The loan book declined by 45 per cent in the first quarter of 2022-23 compared to the year-ago period on account of sell-offs and accelerated prepayments.

On the CRAR (capital to risk weighted assets ratio), the company sits comfortably at 23.9 per cent as of June 30, 2022, as against 21.4 per cent in the year-ago period (June 2021) and 23.4 per cent

in the preceding quarter ended March 2022. CRAR is a measurement of a company's available capital and is critical to ensuring an entity's ability to absorb losses.

The company has improved its CRAR consistently from 18 per cent by the end of March 2020 and from 18.7 per cent by end of March 2021.

"My exposure to corporate loans is of Rs 6,006 crore right now and these are strong loans other than the NPAs. It may come down by another Rs 1,000 crore by December.

"We have still not decided to go ahead with corporate loans, but at some point in time, we will decide. The reason I stopped this business is that these kinds of loans carry 100 per cent risk weightage and if you have 100 per cent risk, then I need more capital.

"If I start doing it, I will consume that capital which could have gone to retail loan. What we are saying is that despite the fact that we have increased our CRAR, we would not like to do it unless we get the capital," Prasad told PTI in an interview.

The company is expected to get Rs 500 crore of the rights issue from PNB by December this year and the rest from other shareholders.

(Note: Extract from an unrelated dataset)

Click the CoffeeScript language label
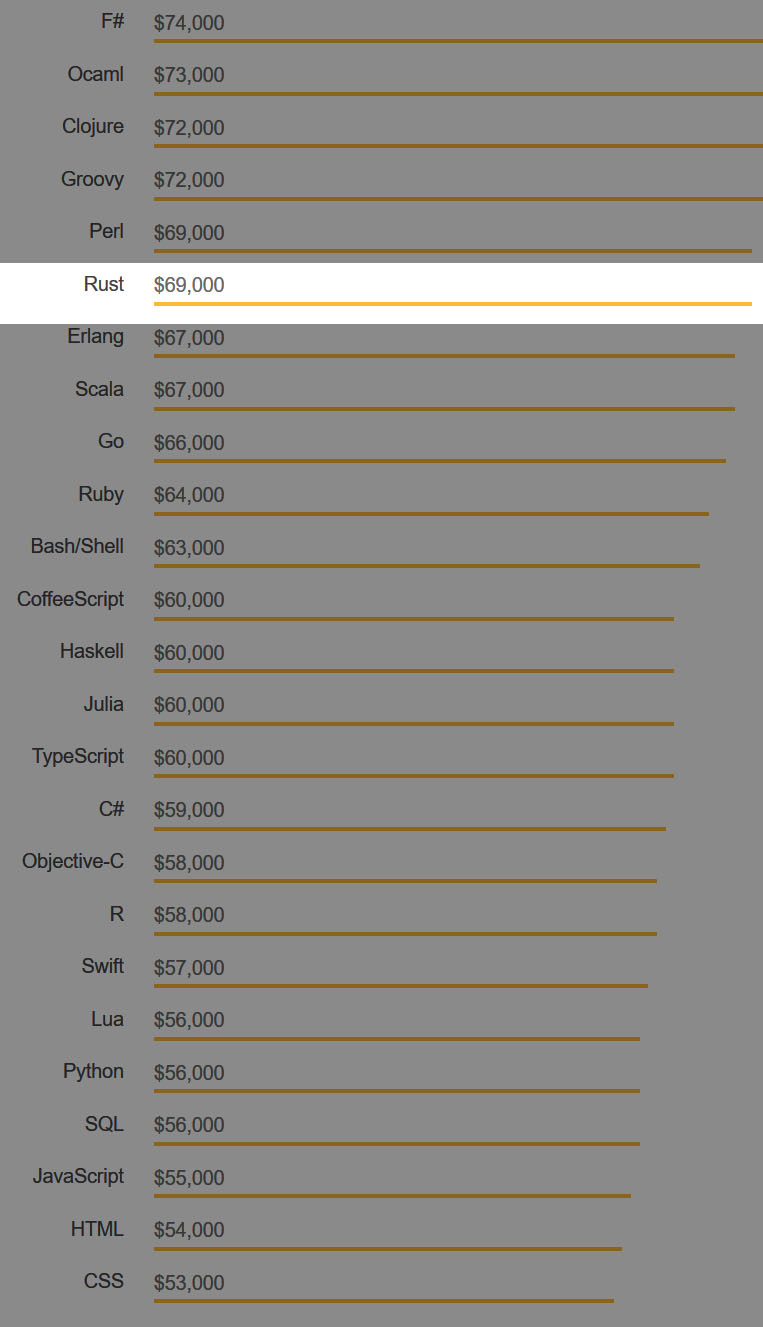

It closed one corporate account worth Rs 353 crore in Q1FY23, sold one account of Rs 187 crore to ARC (asset reconstruction company), and write-off two corporate accounts worth Rs 425 crore among others.

PNB Housing Finance faced headwinds last year to raise the much-needed growth capital when it had to abort the Rs 4,000 crore equity capital infusion from a clutch of investors including the present shareholder Carlyle group and former HDFC Bank honcho Aditya Puri.

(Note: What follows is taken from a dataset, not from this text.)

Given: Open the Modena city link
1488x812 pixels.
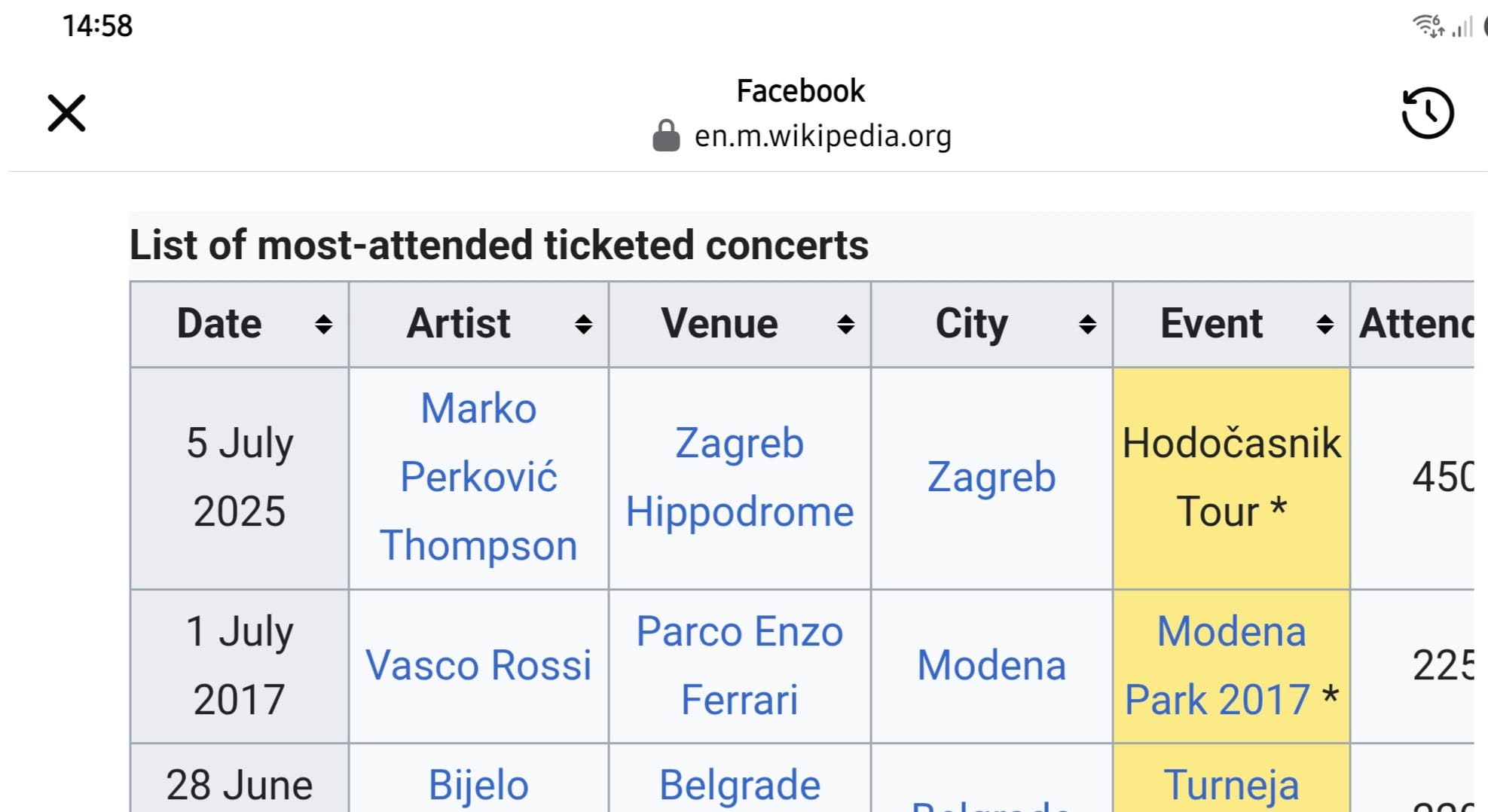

Besides, the Reserve Bank also denied permission to PNB for infusing equity into the company, which has finally been granted this time.

"We will need approval from Sebi for the rights issue. The draft letter of offer is in the final stages which we will submit to Sebi as quickly as possible. And once we have the capital, we will be in a position to go ahead and actually start doing businesses where risk weightage is 100 per cent be it a corporate loan, loan against property (LAP) or other such loans. That's where we will go ahead...And all these are high-yielding loans," said the official.

The company's focus is accelerating retail loan growth, with assets under management (AUM) standing at 91 per cent by end of the quarter ended June 2022 as against 85 per cent from a year ago's 85 per cent. It was up from 89 per cent against March 2022 quarter.

Its retail loan asset size stood at Rs 50,295 crore at end of Q1FY23, up by 1.7 per cent from a year ago period. While the overall AUM stands at Rs 64,850 crore.

PNB Housing witnessed a slight blip in its net profit at Rs 235 crore in the April-June quarter of 2022-23, as against Rs 243 crore a year ago period, mainly on account of a seasonally weak quarter.

Prasad said the company's focus is on the retail segment completely. Retail disbursements more than doubled to Rs 3,395 crore in June quarter from Rs 1,652 crore in Q1FY22.